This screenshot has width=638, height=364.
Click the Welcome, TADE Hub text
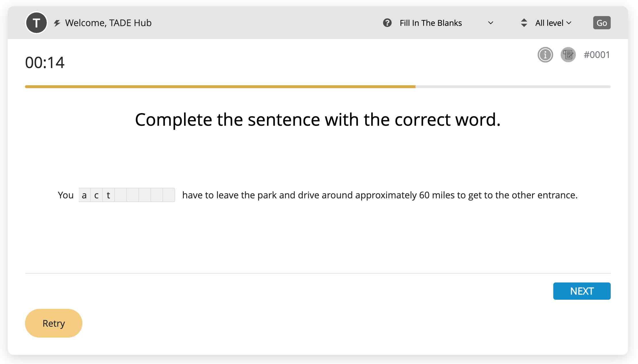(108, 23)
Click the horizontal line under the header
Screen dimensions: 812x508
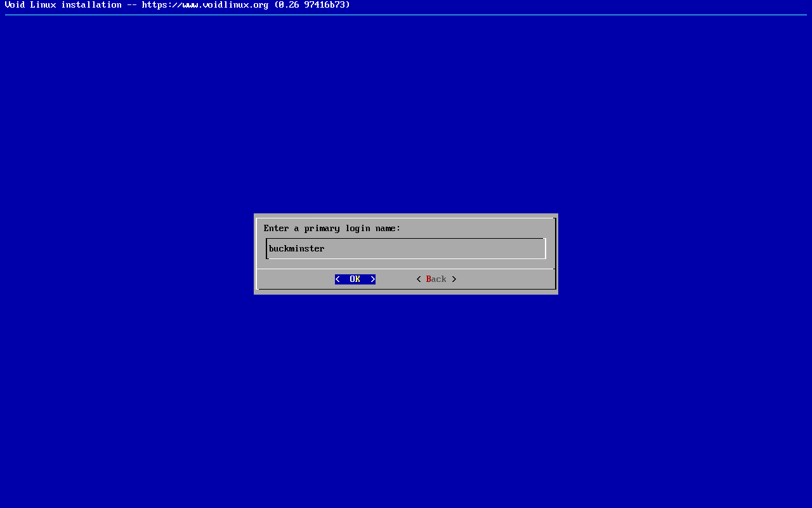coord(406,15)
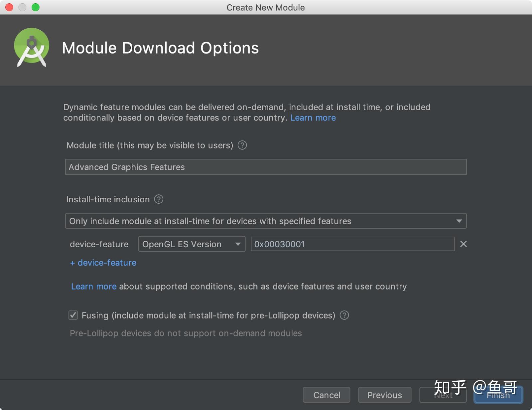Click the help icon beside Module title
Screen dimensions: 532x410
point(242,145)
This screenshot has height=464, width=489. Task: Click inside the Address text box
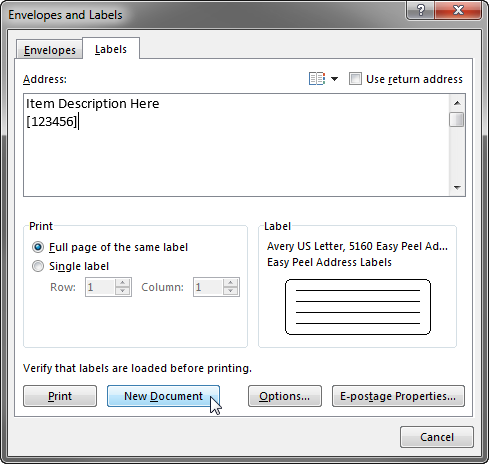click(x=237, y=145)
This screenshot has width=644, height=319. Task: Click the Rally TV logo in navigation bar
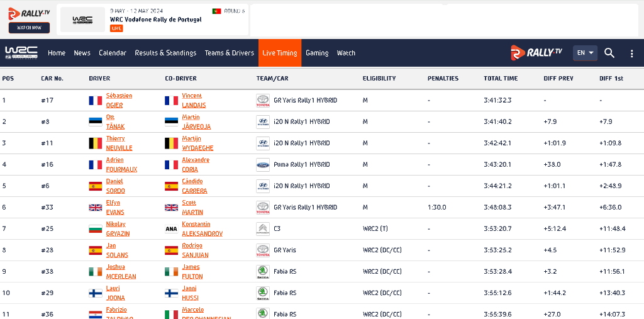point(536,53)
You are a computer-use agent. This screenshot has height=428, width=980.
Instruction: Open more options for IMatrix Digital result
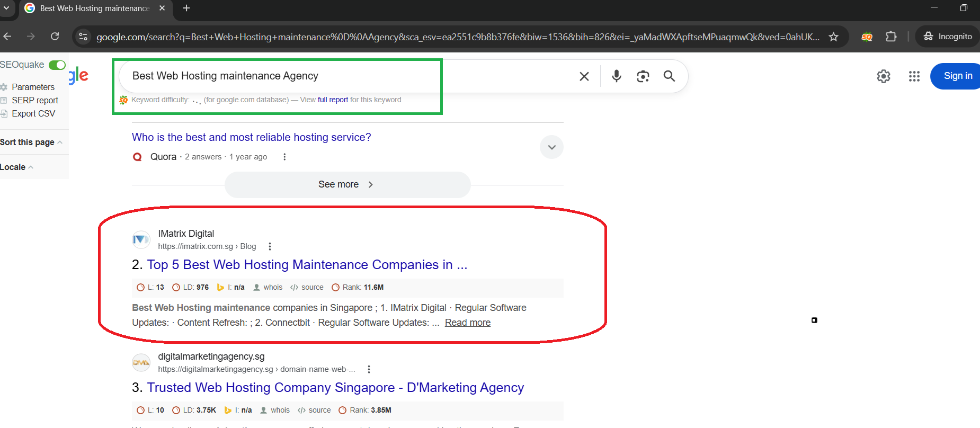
··········
__WHAT TO WORK ON__
Copy out the material above word for word, leaving out the pictures.

__SOLVED PROBLEM__
This screenshot has width=638, height=364.
Click the Welcome, TADE Hub text
(108, 23)
Click the horizontal line under the header
Screen dimensions: 812x508
coord(406,15)
Click the help icon beside Module title
Screen dimensions: 532x410
point(242,145)
This screenshot has height=464, width=489. Task: Click inside the Address text box
click(x=237, y=145)
This screenshot has width=644, height=319. Task: Click the Rally TV logo in navigation bar
point(536,53)
You are a computer-use agent. This screenshot has height=428, width=980.
Instruction: Open more options for IMatrix Digital result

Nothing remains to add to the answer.